Be honest, and appropriate

One way to help kids truly understand is by speaking honestly and optimistically about what’s going on, sharing age-appropriate details and creating a safe and comforting environment to share thoughts and feelings. Remember that even very young children pick up on non-verbal cues and body language, so don’t underestimate their intuitiveness. Adjust the kind of language used and the information disclosed, using these guidelines:

  • For young children – toddlers or younger --, use simple language, short sentences and don’t over-explain. Answer questions one at a time. Providing too much information at this age could create confusion or fear that they, themselves are in danger.
  • If your child is school-aged, they will be able to understand more. However, they may not be able to understand the more complex aspects of ‘adult’ situations. Be honest with them, encourage them to ask questions and answer them. Be careful not to tell them more than they are ready to hear.
  • Teens may be reluctant to share what they’re really feeling and may feel added pressures related to associated stigmas. Let them know that you are there for them, and ready to talk if they want to, without putting additional pressure on them.

The most important messages to get across are—it’s not their fault, and it’s not their responsibility to ‘fix’ the situation:

  • that they had no role in creating the situation with their family member(s); and
  • that there isn’t any one thing they can do that will make their family member(s) better right away.

Everyone in the family can play a role in helping; it shouldn’t be just the adults. But, it’s important to realize that it can be enough for kids to simply have the courage to talk.

One nurse interviewed children to understand their perspective on having a parent who was hospitalized as part of their treatment and discovered the following three things that the children found most helpful:

  1. be nurturing: “give them an ice-cream, something comforting, and a big family hug”
  2. provide reassurance and support: “tell them it’s going to be okay”
  3. provide opportunities to have fun and to act ‘normally’: going to school, playing games and maintaining daily routines (1)
  4. Behaviours that were seen unfavourable by children included begin ignored, being dismissed and being excluded. (2)

Listen to understand and watch for signs of stress

You can gain a better understanding of what kids are thinking by listening. If you ask what they think might be behind changes they see in their family member’s behaviour, you may be surprised to find them taking the blame or connecting something unassociated to the situation. Kids can take on the role of parent or act as a confidant to their family member who is being treated, which is burdensome and damaging for a young person.
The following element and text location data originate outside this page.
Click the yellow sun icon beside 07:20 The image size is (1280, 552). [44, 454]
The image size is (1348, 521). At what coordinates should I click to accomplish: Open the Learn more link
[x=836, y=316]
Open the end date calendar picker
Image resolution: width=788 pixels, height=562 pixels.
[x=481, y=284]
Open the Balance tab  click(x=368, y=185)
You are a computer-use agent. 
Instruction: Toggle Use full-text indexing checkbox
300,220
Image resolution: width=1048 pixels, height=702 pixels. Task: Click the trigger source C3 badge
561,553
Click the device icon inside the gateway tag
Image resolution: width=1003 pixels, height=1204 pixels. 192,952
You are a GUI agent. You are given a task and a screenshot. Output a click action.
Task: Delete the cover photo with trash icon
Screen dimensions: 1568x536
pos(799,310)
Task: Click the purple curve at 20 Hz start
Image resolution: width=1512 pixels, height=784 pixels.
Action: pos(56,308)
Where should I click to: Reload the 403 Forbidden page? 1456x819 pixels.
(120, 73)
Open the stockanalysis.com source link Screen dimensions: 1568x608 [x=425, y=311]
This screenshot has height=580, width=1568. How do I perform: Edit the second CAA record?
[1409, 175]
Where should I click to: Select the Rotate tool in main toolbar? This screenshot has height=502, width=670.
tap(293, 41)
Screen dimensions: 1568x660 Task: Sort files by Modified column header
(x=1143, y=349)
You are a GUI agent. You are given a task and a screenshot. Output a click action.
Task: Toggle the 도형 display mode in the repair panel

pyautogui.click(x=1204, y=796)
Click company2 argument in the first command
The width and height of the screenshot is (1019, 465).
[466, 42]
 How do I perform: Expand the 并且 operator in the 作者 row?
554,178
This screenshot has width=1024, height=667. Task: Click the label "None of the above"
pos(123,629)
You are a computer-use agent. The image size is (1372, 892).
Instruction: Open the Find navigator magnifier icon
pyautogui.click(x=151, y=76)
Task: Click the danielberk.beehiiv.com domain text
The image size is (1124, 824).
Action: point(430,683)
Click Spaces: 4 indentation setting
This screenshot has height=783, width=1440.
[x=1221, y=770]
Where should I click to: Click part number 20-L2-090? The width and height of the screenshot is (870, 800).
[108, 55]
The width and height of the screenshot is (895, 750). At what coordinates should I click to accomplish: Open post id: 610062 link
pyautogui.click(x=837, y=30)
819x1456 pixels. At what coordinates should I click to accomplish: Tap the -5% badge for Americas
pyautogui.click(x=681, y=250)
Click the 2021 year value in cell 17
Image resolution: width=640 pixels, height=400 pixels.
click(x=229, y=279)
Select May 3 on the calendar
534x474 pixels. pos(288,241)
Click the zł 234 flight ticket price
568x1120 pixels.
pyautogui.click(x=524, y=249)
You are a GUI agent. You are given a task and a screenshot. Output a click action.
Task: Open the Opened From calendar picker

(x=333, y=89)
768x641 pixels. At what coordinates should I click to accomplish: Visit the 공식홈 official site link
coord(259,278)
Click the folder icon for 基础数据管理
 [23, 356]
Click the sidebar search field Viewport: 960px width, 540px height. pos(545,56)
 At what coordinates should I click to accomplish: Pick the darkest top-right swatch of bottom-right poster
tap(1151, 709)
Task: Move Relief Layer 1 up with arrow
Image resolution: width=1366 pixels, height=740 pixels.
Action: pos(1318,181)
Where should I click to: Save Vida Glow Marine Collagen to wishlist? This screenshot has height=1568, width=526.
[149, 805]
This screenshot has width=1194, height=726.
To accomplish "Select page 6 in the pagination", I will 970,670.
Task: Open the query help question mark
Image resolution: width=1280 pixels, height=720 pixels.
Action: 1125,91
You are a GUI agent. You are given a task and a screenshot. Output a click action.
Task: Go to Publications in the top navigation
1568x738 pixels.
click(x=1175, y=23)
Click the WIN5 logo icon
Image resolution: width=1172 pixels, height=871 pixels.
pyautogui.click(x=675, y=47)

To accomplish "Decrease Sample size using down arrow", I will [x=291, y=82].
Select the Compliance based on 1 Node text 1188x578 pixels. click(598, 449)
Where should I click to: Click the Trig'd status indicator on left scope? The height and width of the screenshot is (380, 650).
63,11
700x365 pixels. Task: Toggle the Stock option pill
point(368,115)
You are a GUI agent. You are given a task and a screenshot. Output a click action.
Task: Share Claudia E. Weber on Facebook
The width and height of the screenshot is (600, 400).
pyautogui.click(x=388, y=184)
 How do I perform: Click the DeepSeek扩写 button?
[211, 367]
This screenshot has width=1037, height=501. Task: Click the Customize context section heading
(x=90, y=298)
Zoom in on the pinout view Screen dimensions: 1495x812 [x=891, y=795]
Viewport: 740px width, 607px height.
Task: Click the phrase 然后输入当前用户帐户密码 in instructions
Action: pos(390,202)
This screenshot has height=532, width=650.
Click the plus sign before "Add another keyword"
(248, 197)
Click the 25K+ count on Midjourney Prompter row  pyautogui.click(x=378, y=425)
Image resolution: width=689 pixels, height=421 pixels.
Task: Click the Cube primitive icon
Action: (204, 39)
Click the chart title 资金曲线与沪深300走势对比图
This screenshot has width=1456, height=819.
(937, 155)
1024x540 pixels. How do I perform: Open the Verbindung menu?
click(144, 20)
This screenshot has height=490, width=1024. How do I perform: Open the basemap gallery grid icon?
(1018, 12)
Children who enter the ‘caregiver’/confidant role are more likely to experience “increased rates of depression, anxiety disorders and other psychiatric issues” that can continue into adulthood.(3) The effect of constant stress shows up in behavioural problems, damage to self-esteem and self-worth, difficulty at school with attendance and concentrating on schoolwork and loneliness.(4) It can be a very enlightening experience to see what’s happening through a child’s eyes.

Use what’s familiar

Build on familiar stories using books or favourite movies to help kids develop a better sense of what’s happening that can relate to. For example, talking about a beloved character like Eeyore from Milne’s Winnie the Pooh stories might help a child understand more about a family member’s depression.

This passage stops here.